L’Egypte tend, à son tour, à s’installer durablement dans la tourmente. Hier mercredi, et pour la seconde journée de suite, des dizaines de milliers de personnes ont investi les rues du Caire et d’autres villes du pays pour réclamer le départ de Hosni Moubarak et son clan, au pouvoir depuis 1981.
Kamel Amarni – Alger (Le Soir) – La férocité de la répression avec laquelle le pouvoir égyptien a réagi depuis le premier jour fait craindre le pire : mardi, déjà, on dénombrait 4 morts, dont un policier. Au Caire et dans la ville de Suez, les heurts entre les manifestants et la police ont été particulièrement violents. Initiée par le «Mouvement du 6 avril», un groupe de jeunes se proclamant d’obédience démocrate, cette contestation a été ralliée, hier, par quasiment toute l’opposition égyptienne qui redoute d’être dépassée par les événements.
Notamment le très activiste mouvement des Frères musulmans. La réaction du Caire ne s’était pas fait attendre : pas moins de 500 arrestations parmi les manifestants, interdiction, par le ministère de l’Intérieur, de toute forme de manifestation publique et perturbation de l’internet, qui, comme en Tunisie, joue un rôle de premier plan dans ce mouvement de protestation. Des réactions telles, que les alliés traditionnels du régime égyptien sont mis dans l’embarras. La secrétaire d’Etat américaine, Hillary Clinton, qui affirmait mardi que «le gouvernement égyptien est stable malgré les manifestations», est revenue à la charge, hier, pour lancer : «Nous appelons toutes les parties (en Égypte ndlr) à faire preuve de retenue et à s’abstenir de recourir à la violence ».
Aussi, poursuit-elle, «nous soutenons les droits universels du peuple égyptien, notamment la liberté d’expression, d’association et de rassemblement et nous appelons les autorités égyptiennes à ne pas empêcher les manifestations pacifiques et à ne pas bloquer les communications, particulièrement celles des réseaux sociaux».

→ Données extraites
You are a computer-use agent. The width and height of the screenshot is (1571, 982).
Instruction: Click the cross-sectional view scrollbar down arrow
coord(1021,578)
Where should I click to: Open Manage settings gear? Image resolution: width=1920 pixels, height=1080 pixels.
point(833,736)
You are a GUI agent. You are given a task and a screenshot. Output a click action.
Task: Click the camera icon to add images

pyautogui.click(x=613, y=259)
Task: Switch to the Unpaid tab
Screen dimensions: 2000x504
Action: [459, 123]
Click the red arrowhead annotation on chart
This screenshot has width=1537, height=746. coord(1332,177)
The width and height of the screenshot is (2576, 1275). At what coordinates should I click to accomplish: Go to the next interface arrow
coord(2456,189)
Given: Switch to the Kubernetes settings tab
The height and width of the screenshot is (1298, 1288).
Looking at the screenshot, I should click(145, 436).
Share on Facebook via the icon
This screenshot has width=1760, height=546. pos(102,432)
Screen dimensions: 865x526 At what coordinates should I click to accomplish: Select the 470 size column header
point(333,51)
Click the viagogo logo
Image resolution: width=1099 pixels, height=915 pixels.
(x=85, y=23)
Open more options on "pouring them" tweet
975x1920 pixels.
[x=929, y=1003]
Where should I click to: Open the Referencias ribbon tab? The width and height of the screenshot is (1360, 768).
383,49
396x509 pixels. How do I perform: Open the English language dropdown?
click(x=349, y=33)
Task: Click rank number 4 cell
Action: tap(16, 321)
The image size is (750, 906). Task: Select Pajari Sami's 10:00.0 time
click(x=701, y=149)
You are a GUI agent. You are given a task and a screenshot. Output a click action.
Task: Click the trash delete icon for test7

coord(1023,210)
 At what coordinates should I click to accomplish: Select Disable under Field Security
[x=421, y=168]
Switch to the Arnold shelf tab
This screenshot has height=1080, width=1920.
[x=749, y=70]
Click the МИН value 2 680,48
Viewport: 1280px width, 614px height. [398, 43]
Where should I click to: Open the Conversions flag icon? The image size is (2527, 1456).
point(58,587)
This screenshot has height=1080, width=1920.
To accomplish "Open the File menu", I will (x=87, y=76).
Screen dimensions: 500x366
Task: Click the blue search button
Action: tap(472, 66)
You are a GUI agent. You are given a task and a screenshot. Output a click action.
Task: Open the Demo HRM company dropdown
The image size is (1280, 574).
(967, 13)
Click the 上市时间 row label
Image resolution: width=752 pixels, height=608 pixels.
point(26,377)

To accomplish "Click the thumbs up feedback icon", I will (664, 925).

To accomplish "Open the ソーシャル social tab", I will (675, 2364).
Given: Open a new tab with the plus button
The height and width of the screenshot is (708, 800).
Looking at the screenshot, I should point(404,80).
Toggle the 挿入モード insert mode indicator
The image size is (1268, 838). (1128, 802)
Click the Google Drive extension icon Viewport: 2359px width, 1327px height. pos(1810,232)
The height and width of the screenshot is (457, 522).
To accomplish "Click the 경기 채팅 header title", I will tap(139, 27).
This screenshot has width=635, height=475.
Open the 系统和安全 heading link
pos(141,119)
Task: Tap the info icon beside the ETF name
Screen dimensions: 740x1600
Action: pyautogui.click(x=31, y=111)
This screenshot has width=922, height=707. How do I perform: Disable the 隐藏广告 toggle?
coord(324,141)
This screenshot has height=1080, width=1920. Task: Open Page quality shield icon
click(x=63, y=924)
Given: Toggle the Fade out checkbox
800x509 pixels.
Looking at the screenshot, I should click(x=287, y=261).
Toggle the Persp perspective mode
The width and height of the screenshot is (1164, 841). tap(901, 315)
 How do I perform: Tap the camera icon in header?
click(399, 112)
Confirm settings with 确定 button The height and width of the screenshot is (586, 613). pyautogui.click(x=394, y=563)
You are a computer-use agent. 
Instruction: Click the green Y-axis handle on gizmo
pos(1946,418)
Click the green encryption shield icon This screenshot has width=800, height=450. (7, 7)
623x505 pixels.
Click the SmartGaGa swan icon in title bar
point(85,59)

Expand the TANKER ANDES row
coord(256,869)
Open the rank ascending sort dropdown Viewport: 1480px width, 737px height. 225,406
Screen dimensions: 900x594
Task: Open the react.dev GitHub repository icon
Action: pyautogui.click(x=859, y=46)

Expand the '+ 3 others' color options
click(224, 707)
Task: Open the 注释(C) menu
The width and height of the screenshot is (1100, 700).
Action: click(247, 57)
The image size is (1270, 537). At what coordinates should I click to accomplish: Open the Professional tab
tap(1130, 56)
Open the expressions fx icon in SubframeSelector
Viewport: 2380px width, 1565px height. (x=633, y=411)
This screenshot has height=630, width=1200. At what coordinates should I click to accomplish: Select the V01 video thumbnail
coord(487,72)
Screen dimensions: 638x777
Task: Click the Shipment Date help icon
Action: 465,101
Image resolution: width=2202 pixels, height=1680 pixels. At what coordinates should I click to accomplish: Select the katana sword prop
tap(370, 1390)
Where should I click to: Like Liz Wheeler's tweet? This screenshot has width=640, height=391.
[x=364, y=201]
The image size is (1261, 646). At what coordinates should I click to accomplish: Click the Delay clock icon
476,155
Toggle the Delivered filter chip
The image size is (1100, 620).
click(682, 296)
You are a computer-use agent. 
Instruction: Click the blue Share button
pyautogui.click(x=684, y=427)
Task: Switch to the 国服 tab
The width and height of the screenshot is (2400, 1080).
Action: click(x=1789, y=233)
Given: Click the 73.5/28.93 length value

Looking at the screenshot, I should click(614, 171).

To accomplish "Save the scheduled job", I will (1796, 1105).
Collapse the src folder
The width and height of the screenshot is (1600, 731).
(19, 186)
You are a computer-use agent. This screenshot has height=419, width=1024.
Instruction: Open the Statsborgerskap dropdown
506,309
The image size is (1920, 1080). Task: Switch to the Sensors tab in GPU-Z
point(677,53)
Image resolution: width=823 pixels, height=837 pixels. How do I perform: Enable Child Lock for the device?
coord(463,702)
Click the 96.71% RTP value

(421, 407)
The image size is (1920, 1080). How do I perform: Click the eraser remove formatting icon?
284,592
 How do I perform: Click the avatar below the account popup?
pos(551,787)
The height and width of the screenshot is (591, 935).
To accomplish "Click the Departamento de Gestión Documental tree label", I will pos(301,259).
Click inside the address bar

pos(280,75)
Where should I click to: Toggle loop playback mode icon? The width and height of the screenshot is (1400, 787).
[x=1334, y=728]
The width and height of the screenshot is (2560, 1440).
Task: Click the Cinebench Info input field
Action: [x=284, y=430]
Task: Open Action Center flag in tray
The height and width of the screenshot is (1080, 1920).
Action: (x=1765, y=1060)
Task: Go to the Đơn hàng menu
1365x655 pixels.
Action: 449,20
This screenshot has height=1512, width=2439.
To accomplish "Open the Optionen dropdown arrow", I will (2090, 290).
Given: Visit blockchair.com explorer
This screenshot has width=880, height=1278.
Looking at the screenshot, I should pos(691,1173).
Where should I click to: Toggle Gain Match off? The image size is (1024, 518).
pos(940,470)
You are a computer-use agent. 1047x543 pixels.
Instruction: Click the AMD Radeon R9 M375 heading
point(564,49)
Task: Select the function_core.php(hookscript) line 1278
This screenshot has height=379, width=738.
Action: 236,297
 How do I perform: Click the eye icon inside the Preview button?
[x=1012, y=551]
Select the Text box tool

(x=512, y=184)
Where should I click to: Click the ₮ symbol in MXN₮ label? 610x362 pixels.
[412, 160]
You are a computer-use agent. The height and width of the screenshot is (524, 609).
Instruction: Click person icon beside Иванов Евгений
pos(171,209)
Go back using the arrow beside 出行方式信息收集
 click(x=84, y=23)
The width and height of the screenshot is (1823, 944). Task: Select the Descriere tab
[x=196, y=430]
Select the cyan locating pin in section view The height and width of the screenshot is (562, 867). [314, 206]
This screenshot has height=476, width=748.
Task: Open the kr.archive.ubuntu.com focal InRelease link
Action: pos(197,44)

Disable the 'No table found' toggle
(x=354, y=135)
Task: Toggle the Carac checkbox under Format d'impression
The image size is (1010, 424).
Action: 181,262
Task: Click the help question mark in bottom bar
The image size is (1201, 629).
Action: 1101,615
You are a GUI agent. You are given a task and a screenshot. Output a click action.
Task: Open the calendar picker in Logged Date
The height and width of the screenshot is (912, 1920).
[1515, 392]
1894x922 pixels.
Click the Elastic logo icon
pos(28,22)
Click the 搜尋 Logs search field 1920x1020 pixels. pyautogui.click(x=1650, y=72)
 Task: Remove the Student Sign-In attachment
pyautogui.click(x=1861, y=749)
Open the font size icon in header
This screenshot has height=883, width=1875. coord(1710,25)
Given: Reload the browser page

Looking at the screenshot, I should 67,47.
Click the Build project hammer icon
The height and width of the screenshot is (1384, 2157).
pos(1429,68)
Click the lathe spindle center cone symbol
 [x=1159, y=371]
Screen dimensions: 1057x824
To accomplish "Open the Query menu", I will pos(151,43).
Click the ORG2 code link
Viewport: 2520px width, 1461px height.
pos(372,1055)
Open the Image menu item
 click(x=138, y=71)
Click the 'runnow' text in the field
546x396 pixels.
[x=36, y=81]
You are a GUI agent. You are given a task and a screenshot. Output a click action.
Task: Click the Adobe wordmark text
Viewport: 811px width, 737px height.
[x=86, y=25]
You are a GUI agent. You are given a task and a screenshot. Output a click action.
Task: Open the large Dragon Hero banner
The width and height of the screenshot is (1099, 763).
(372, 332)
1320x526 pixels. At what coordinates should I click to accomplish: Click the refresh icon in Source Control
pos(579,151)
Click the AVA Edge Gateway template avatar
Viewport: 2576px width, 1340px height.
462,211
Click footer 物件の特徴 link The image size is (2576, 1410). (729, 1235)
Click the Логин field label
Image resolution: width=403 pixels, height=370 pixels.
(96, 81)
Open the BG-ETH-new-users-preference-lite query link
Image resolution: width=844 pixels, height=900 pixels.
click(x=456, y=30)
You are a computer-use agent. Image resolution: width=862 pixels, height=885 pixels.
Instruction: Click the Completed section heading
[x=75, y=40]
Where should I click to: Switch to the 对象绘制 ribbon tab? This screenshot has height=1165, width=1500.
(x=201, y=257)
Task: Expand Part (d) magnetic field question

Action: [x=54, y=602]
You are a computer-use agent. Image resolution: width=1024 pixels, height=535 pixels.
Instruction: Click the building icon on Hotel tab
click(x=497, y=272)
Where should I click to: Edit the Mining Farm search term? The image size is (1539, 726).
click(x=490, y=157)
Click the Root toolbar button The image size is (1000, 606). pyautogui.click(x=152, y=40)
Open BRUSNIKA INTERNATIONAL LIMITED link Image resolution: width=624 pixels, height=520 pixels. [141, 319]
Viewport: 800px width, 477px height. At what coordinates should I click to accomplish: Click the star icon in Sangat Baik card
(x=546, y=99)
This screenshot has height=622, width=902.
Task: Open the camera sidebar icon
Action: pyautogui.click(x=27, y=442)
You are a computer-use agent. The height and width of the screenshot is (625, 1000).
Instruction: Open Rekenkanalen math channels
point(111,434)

→ Objectifs
**a)** Répondre aux questions suivantes d'après l'article sur les manifestations en Égypte :
(i) Depuis quelle année Hosni Moubarak et son clan sont-ils au pouvoir ?
(ii) Quel groupe a initié la contestation ?
(iii) Combien d'arrestations ont eu lieu parmi les manifestants ?
**b)** Reprendre la rédaction de l'article sur les manifestations en Égypte après sa dernière phrase.
Les entrées ne servent à rien pour ce travail.

→ Réponses par tâche
**a)**
(i) 1981
(ii) Le «Mouvement du 6 avril»
(iii) Pas moins de 500

**b)**
Formulant les mêmes demandes à l’endroit du Caire, le porte-parole de la Maison Blanche, Robert Gibbs, précisera toutefois que «l’Égypte est pour nous une alliée proche et importante, et elle continuera à l’être». Autrement dit, les Américains n’entendent nullement se faire «surprendre», comme c’était le cas de la France par exemple concernant la Tunisie, dans le cas de l’Égypte. Ils demandent juste au régime de Moubarak de s’amender, en concédant quelques libertés fondamentales, afin d’éviter un scénario «à la Ben Ali».
C’est, en substance, quasiment le même type de réactions enregistrées hier tant au niveau de l’Union européenne, de l’ONU et de Londres. Hosni Moubarak, cédera-t-il pour autant aux «pressions amicales» de ses alliés ? Plus que jamais, le Raïs est devant un dilemme : s’il «ouvre» comme le lui exige Washington, il aura, pour sûr, une vague de protestations qu’il lui sera difficile de contenir, tant est grande son impopularité à travers tout le pays.
Davantage que Ben Ali, l’homme qui a imposé une chape de plomb sur l’Égypte depuis 30 ans ne peut qu’être rejeté par une rue qui n’attendait qu’un déclic. S’il n’ouvre pas, il s’exposera également aux poussées de cette même rue, avec le soutien des Américains en moins. Assurément, les prochaines heures seront cruciales pour le règne de Moubarak et l’avenir immédiat de l’Égypte. Tout dépendra, en fait, de la détermination de la rue…
K. A.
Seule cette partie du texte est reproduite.